# Problem description
Give the following listing as a JSON list of strings, with one string per line and blank lines omitted.

# Data provided

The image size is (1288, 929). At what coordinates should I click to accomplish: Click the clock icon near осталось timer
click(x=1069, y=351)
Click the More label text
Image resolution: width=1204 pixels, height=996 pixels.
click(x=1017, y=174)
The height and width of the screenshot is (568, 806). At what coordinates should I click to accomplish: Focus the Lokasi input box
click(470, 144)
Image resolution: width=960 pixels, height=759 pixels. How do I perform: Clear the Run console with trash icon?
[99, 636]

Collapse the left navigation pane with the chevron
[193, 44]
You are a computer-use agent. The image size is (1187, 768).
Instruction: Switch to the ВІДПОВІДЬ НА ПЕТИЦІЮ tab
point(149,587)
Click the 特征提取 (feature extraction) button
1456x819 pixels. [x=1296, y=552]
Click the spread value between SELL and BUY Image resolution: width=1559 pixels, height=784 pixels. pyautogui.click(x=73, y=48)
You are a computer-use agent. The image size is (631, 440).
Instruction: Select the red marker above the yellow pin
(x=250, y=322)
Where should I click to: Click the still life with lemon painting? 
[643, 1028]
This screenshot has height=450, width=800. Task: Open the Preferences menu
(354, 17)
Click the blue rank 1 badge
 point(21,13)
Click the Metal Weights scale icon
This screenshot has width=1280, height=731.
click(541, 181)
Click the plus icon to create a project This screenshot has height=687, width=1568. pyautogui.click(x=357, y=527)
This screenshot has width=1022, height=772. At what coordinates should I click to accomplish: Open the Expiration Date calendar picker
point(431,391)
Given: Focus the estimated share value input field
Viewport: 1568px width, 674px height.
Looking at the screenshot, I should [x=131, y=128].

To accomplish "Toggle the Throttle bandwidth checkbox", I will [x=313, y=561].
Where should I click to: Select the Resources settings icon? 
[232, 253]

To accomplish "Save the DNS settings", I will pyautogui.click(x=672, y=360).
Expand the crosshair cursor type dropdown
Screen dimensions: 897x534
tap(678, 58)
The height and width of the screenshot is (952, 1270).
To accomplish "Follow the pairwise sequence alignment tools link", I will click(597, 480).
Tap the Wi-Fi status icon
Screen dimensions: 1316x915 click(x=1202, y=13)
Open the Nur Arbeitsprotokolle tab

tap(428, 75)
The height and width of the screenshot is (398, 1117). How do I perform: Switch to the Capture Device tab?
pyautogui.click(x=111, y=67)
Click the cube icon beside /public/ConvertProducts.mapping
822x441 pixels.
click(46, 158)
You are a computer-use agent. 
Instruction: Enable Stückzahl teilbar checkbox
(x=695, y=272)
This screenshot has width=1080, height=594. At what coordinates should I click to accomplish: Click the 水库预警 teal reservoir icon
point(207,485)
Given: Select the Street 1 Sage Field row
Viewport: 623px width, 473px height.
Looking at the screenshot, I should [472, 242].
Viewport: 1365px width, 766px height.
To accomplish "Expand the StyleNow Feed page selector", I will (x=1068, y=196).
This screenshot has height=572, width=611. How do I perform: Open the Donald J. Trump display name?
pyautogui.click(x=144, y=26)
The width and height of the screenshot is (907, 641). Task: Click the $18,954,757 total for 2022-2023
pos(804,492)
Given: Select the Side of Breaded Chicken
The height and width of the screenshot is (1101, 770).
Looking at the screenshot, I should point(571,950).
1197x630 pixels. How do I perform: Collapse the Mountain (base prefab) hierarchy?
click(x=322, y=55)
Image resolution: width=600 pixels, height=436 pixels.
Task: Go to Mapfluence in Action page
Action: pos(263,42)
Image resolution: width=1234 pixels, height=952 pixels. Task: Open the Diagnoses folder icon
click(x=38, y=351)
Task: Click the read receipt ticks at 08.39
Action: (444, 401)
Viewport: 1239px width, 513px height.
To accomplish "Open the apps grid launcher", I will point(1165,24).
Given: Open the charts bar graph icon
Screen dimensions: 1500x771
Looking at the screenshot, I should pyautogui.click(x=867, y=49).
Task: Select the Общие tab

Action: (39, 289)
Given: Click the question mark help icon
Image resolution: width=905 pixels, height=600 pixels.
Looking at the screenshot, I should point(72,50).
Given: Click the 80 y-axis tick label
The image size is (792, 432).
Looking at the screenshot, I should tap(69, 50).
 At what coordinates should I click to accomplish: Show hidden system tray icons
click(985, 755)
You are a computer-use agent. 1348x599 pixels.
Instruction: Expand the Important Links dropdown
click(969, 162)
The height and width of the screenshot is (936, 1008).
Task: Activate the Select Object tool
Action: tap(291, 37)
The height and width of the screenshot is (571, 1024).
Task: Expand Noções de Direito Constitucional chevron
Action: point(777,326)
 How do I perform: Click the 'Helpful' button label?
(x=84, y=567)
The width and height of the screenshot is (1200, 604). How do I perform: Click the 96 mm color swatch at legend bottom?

# Expected output
[
  "The image size is (1288, 929). At what coordinates should I click to accomplish: Click the clock icon near осталось timer",
  "click(x=1069, y=351)",
  "Click the More label text",
  "Image resolution: width=1204 pixels, height=996 pixels.",
  "click(x=1017, y=174)",
  "The height and width of the screenshot is (568, 806). At what coordinates should I click to accomplish: Focus the Lokasi input box",
  "click(470, 144)",
  "Image resolution: width=960 pixels, height=759 pixels. How do I perform: Clear the Run console with trash icon?",
  "[99, 636]",
  "Collapse the left navigation pane with the chevron",
  "[193, 44]",
  "You are a computer-use agent. The image size is (1187, 768).",
  "Instruction: Switch to the ВІДПОВІДЬ НА ПЕТИЦІЮ tab",
  "point(149,587)",
  "Click the 特征提取 (feature extraction) button",
  "1456x819 pixels. [x=1296, y=552]",
  "Click the spread value between SELL and BUY Image resolution: width=1559 pixels, height=784 pixels. pyautogui.click(x=73, y=48)",
  "You are a computer-use agent. The image size is (631, 440).",
  "Instruction: Select the red marker above the yellow pin",
  "(x=250, y=322)",
  "Where should I click to: Click the still life with lemon painting? ",
  "[643, 1028]",
  "This screenshot has height=450, width=800. Task: Open the Preferences menu",
  "(354, 17)",
  "Click the blue rank 1 badge",
  " point(21,13)",
  "Click the Metal Weights scale icon",
  "This screenshot has width=1280, height=731.",
  "click(541, 181)",
  "Click the plus icon to create a project This screenshot has height=687, width=1568. pyautogui.click(x=357, y=527)",
  "This screenshot has width=1022, height=772. At what coordinates should I click to accomplish: Open the Expiration Date calendar picker",
  "point(431,391)",
  "Given: Focus the estimated share value input field",
  "Viewport: 1568px width, 674px height.",
  "Looking at the screenshot, I should [x=131, y=128].",
  "To accomplish \"Toggle the Throttle bandwidth checkbox\", I will [x=313, y=561].",
  "Where should I click to: Select the Resources settings icon? ",
  "[232, 253]",
  "To accomplish \"Save the DNS settings\", I will pyautogui.click(x=672, y=360).",
  "Expand the crosshair cursor type dropdown",
  "Screen dimensions: 897x534",
  "tap(678, 58)",
  "The height and width of the screenshot is (952, 1270).",
  "To accomplish \"Follow the pairwise sequence alignment tools link\", I will click(597, 480).",
  "Tap the Wi-Fi status icon",
  "Screen dimensions: 1316x915 click(x=1202, y=13)",
  "Open the Nur Arbeitsprotokolle tab",
  "tap(428, 75)",
  "The height and width of the screenshot is (398, 1117). How do I perform: Switch to the Capture Device tab?",
  "pyautogui.click(x=111, y=67)",
  "Click the cube icon beside /public/ConvertProducts.mapping",
  "822x441 pixels.",
  "click(46, 158)",
  "You are a computer-use agent. ",
  "Instruction: Enable Stückzahl teilbar checkbox",
  "(x=695, y=272)",
  "This screenshot has width=1080, height=594. At what coordinates should I click to accomplish: Click the 水库预警 teal reservoir icon",
  "point(207,485)",
  "Given: Select the Street 1 Sage Field row",
  "Viewport: 623px width, 473px height.",
  "Looking at the screenshot, I should [472, 242].",
  "Viewport: 1365px width, 766px height.",
  "To accomplish \"Expand the StyleNow Feed page selector\", I will (x=1068, y=196).",
  "This screenshot has height=572, width=611. How do I perform: Open the Donald J. Trump display name?",
  "pyautogui.click(x=144, y=26)",
  "The width and height of the screenshot is (907, 641). Task: Click the $18,954,757 total for 2022-2023",
  "pos(804,492)",
  "Given: Select the Side of Breaded Chicken",
  "The height and width of the screenshot is (1101, 770).",
  "Looking at the screenshot, I should point(571,950).",
  "1197x630 pixels. How do I perform: Collapse the Mountain (base prefab) hierarchy?",
  "click(x=322, y=55)",
  "Image resolution: width=600 pixels, height=436 pixels.",
  "Task: Go to Mapfluence in Action page",
  "Action: pos(263,42)",
  "Image resolution: width=1234 pixels, height=952 pixels. Task: Open the Diagnoses folder icon",
  "click(x=38, y=351)",
  "Task: Click the read receipt ticks at 08.39",
  "Action: (444, 401)",
  "Viewport: 1239px width, 513px height.",
  "To accomplish \"Open the apps grid launcher\", I will point(1165,24).",
  "Given: Open the charts bar graph icon",
  "Screen dimensions: 1500x771",
  "Looking at the screenshot, I should pyautogui.click(x=867, y=49).",
  "Task: Select the Общие tab",
  "Action: (39, 289)",
  "Given: Click the question mark help icon",
  "Image resolution: width=905 pixels, height=600 pixels.",
  "Looking at the screenshot, I should point(72,50).",
  "Given: Click the 80 y-axis tick label",
  "The image size is (792, 432).",
  "Looking at the screenshot, I should tap(69, 50).",
  " At what coordinates should I click to accomplish: Show hidden system tray icons",
  "click(985, 755)",
  "You are a computer-use agent. 1348x599 pixels.",
  "Instruction: Expand the Important Links dropdown",
  "click(969, 162)",
  "The height and width of the screenshot is (936, 1008).",
  "Task: Activate the Select Object tool",
  "Action: tap(291, 37)",
  "The height and width of the screenshot is (571, 1024).",
  "Task: Expand Noções de Direito Constitucional chevron",
  "Action: point(777,326)",
  " How do I perform: Click the 'Helpful' button label?",
  "(x=84, y=567)",
  "The width and height of the screenshot is (1200, 604). How do I perform: Click the 96 mm color swatch at legend bottom?"
]